Date: May 03, 2017
Author: Mike Clayton

CLAYTON: Sneaky Smith just keeps building

The 2013 Australian Amateur championship was played at Commonwealth, one of the best of the courses on the Melbourne Sandbelt.

It’s not particularly long in this age of power, but it’s a course full of strategic merit and thoughtful play is an important part of the test. It’s subtle and power alone won’t conquer it.

The club’s best player at the time, Geoff Drakeford, was in the final against the barely 20-year-old Cameron Smith and was heavily favoured, at least by the local crowd familiar with the Victorian’s huge driving and powerful irons. What hope did a cherubic, inexperienced Queenslander have against the local star?

The 36-hole match unfolded predictably over the morning 18 and when Drakeford hit a wedge into the par-five 13th hole and then extraordinarily drove 330m on to the front of the 14th green, he looked certain to head to the 15th tee 4-up.

Smith must have sensed the desperate situation and he had to know that only a birdie would halve the 14th. Surely it was time to pull out the driver and at least leave a 30-40m pitch to the flag?

Instead, he stuck to what one could only assume was a pre-determined and entirely sensible plan given the narrowness of the 14th hole by the green and hit an iron off the tee. He is a fine wedge player, as we all saw in New Orleans last week, but this time he pitched into the bunker guarding the front pin and duly lost the hole.

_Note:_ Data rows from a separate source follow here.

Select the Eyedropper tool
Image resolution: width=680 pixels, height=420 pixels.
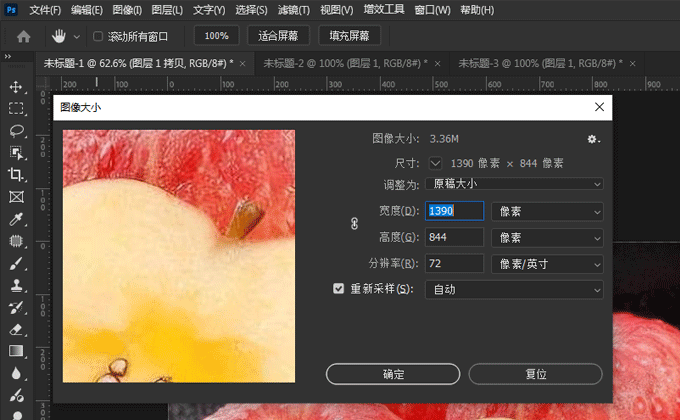tap(16, 219)
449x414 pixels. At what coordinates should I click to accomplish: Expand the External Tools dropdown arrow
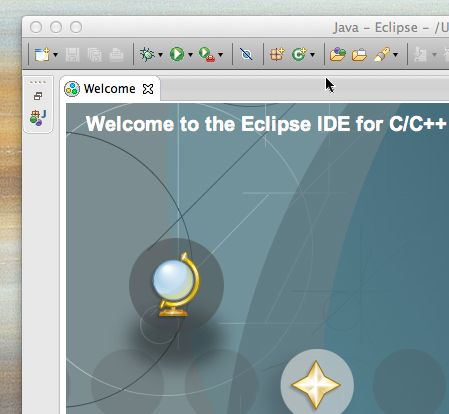[x=220, y=55]
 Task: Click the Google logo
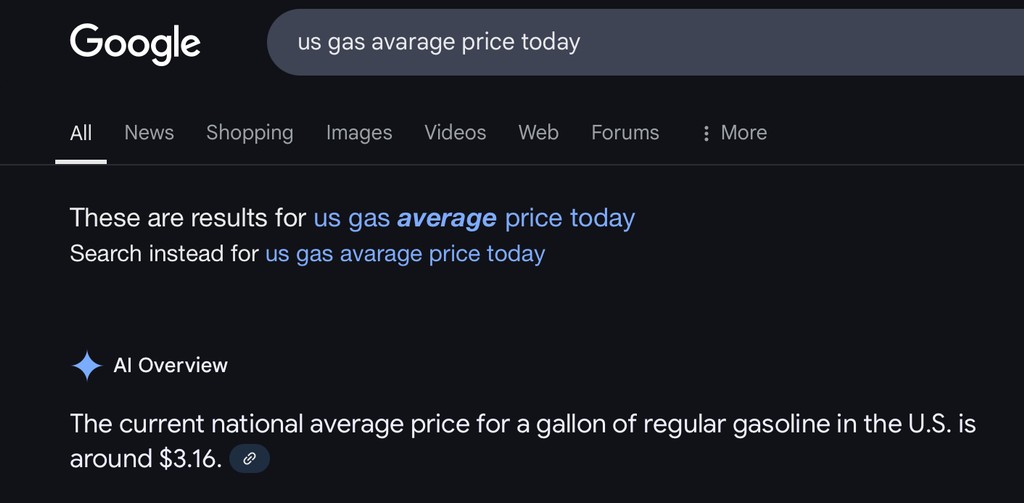click(135, 42)
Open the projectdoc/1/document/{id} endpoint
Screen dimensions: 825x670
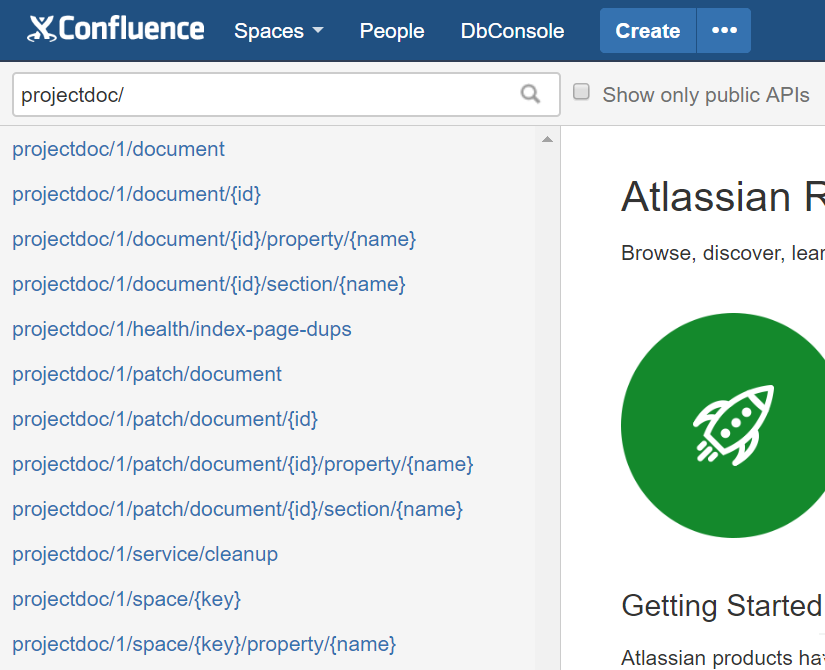pyautogui.click(x=136, y=193)
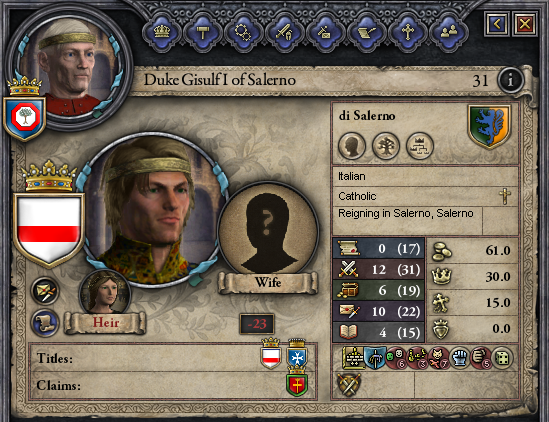
Task: Go back with the arrow button
Action: 497,24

Drakeford seemed to be inexorably moving towards winning the championship, so dominant had he been to that point. He did hit a couple of wild drives off the last two holes, but he got away with both and was 5-up at lunch.

Not much changed during the early afternoon holes and the spectators were well entitled to assume the match would run out of holes someway through the middle of the back nine.

Smith looked underpowered in comparison and was not as obviously impressive, but there was a subtle switch in momentum as the front nine came to an end. Drakeford started to miss the greens while Smith continued to relentlessly hit them one after the other, piling on the pressure until amazingly they shook hands on the 16th green with Smith the champion.

There was more to the kid than first appeared, but even when he finished fourth in the 2015 US Open at Chambers Bay it was a great finish lost amongst the drama of Jordan Spieth winning and Dustin Johnson three-putting the 72nd green.

That huge cheque earnt him a US PGA Tour card, but last year he promptly lost it with some not quite good enough golf.

He hit the ball a decent distance (about the same as Greg Norman when he was the longest driver on tour) but 130 players drove it further and 160 hit more greens.

It’s a recipe, but not one to rely on.

He played well enough at the end of the 2016 to get his job back and this year he has only missed three cuts of 16, he’s picked up eight yards from the tee and he is hitting more greens. He’s not in the Graham Marsh greens in regulation category quite yet, but seemingly insignificant statistical improvement can equate to two or three shots a week and many times it’s the difference between making and missing a cut.

His win with Jonas Blixt gives him some security and if his play at Commonwealth less than four years ago is any indication, he will continue to sneak up the rankings without anyone paying much attention to a game worthy of a lot of it.